◆ Data records ◆
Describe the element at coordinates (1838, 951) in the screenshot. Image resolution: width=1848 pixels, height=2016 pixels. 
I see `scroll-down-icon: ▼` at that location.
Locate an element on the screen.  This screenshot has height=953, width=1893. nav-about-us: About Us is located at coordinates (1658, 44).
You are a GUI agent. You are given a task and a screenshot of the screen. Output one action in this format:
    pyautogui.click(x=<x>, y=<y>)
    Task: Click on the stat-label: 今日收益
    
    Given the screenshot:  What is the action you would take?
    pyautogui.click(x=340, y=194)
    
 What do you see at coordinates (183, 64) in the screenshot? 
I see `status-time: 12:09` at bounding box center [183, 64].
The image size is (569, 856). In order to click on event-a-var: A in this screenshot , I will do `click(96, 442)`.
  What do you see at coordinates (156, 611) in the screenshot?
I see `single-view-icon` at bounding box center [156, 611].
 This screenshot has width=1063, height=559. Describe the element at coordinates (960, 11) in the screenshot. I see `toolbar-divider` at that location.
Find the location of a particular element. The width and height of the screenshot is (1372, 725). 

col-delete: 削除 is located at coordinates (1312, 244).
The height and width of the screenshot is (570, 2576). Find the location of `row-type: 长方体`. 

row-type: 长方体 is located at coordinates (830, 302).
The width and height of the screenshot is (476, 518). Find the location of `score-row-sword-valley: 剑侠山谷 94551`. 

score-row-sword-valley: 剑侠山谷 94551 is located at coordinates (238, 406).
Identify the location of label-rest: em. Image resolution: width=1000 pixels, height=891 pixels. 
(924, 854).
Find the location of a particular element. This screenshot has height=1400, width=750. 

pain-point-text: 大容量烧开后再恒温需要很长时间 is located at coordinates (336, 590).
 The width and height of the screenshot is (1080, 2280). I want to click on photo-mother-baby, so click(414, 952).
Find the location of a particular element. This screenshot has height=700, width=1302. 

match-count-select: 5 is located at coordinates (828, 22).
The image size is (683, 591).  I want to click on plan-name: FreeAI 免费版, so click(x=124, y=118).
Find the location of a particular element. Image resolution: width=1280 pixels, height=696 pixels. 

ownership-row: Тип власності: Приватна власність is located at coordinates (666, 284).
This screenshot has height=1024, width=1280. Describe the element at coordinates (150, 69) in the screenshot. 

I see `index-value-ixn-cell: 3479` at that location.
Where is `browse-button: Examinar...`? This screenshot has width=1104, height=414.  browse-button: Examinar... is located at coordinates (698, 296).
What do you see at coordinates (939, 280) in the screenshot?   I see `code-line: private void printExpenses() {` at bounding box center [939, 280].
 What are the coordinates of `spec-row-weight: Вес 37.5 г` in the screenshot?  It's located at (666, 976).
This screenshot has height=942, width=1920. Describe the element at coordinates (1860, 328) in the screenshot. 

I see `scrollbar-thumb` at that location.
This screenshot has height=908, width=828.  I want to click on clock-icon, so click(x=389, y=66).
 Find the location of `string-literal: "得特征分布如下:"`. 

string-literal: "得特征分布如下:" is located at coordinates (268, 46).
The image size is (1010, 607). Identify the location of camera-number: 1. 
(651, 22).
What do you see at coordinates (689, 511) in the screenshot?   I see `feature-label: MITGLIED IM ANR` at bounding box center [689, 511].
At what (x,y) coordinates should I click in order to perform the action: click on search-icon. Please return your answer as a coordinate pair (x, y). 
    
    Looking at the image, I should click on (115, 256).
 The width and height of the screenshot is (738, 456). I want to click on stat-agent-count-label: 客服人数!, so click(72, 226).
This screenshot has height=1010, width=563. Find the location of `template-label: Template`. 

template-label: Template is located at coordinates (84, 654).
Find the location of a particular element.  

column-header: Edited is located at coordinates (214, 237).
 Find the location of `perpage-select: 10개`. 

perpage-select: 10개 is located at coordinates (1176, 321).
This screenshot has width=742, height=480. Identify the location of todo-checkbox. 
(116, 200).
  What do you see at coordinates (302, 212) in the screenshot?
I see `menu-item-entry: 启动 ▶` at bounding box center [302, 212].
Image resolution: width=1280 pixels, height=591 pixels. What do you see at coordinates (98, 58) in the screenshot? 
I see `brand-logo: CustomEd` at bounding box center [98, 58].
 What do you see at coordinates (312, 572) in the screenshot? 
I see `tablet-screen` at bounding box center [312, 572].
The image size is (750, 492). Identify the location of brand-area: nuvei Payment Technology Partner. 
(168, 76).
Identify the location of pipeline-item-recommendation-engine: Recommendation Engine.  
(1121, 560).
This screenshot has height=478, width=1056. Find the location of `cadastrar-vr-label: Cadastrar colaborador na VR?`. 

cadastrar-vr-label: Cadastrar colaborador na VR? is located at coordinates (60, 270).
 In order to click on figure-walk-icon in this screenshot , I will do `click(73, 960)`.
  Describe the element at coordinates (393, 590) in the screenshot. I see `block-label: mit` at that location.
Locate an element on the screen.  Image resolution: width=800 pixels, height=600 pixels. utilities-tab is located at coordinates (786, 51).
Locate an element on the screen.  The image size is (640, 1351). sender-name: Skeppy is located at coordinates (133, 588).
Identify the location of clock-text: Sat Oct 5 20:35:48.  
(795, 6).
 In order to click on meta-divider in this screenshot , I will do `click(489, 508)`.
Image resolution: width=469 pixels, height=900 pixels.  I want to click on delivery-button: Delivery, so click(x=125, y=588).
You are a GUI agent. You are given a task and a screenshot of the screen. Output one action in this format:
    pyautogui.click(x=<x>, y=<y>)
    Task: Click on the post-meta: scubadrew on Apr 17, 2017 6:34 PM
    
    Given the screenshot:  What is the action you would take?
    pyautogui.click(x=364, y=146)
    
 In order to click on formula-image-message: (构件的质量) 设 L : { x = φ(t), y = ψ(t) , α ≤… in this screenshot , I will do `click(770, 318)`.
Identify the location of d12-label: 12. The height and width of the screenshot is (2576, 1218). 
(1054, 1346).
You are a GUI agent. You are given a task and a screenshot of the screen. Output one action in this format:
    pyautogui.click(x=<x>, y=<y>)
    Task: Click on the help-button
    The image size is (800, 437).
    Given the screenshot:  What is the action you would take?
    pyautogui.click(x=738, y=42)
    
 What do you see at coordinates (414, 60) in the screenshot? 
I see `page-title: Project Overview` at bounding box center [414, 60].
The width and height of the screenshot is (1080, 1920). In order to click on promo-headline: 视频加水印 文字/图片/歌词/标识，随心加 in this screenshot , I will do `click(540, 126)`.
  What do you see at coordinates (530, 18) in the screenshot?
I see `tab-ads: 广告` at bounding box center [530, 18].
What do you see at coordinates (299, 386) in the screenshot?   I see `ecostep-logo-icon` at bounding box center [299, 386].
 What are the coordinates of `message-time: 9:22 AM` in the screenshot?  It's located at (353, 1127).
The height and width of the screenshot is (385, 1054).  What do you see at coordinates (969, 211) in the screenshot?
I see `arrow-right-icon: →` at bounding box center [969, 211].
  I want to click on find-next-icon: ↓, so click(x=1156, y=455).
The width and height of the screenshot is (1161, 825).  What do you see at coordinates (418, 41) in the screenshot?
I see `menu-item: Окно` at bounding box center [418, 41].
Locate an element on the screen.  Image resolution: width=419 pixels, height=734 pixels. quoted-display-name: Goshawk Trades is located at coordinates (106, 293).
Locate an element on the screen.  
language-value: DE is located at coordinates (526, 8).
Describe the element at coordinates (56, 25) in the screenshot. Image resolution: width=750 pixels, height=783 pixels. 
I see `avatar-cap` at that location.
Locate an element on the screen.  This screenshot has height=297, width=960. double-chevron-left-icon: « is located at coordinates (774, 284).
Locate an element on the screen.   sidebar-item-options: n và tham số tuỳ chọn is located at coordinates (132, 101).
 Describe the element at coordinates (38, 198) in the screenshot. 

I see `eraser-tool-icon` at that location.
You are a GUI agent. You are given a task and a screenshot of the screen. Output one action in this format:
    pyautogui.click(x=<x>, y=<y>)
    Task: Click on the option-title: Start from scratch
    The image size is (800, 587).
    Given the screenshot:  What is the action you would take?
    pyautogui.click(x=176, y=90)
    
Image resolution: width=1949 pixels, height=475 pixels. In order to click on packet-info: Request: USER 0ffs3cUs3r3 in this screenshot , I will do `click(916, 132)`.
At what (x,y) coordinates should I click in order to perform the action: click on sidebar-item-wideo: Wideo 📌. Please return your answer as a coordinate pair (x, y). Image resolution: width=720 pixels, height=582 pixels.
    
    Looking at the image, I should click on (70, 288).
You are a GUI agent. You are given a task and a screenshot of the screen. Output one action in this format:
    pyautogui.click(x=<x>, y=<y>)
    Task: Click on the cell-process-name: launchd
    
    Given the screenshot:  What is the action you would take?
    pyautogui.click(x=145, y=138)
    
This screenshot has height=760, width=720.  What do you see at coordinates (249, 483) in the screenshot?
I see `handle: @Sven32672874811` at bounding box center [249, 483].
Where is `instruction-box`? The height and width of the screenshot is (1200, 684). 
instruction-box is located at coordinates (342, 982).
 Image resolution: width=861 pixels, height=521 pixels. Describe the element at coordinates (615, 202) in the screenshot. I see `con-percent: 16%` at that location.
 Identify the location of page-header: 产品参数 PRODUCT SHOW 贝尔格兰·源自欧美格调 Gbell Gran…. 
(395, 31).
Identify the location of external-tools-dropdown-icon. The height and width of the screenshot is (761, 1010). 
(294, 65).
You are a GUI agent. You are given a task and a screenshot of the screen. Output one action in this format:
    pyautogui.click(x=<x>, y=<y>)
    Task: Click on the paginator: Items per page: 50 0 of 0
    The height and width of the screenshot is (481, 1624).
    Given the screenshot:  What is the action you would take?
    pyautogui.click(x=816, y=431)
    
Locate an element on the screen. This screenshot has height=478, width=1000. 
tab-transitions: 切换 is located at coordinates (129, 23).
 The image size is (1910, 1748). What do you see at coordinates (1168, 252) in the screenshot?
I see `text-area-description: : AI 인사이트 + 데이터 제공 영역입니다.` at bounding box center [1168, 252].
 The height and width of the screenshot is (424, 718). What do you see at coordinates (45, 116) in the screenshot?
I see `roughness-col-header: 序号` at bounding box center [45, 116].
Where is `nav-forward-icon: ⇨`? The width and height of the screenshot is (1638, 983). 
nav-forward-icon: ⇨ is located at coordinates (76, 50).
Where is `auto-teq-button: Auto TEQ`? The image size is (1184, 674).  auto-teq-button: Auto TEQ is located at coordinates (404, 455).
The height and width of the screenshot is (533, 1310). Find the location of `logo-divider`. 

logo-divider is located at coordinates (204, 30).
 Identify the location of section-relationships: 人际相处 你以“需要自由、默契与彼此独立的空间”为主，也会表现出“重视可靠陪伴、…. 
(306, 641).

◆ What you will do ◆
Convert the rows starting at the line that contains "This screenshot has height=478, width=1056." and ending at the line that contains "pyautogui.click(x=364, y=146)" into a JSON list of strings, one string per line, with blank lines left out.

◆ Exercise result ◆
[
  "This screenshot has height=478, width=1056. Find the location of `cadastrar-vr-label: Cadastrar colaborador na VR?`. ",
  "cadastrar-vr-label: Cadastrar colaborador na VR? is located at coordinates (60, 270).",
  " In order to click on figure-walk-icon in this screenshot , I will do `click(73, 960)`.",
  "  Describe the element at coordinates (393, 590) in the screenshot. I see `block-label: mit` at that location.",
  "Locate an element on the screen.  Image resolution: width=800 pixels, height=600 pixels. utilities-tab is located at coordinates (786, 51).",
  "Locate an element on the screen.  The image size is (640, 1351). sender-name: Skeppy is located at coordinates (133, 588).",
  "Identify the location of clock-text: Sat Oct 5 20:35:48.  ",
  "(795, 6).",
  " In order to click on meta-divider in this screenshot , I will do `click(489, 508)`.",
  "Image resolution: width=469 pixels, height=900 pixels.  I want to click on delivery-button: Delivery, so click(x=125, y=588).",
  "You are a GUI agent. You are given a task and a screenshot of the screen. Output one action in this format:",
  "    pyautogui.click(x=<x>, y=<y>)",
  "    Task: Click on the post-meta: scubadrew on Apr 17, 2017 6:34 PM",
  "    Given the screenshot:  What is the action you would take?",
  "    pyautogui.click(x=364, y=146)"
]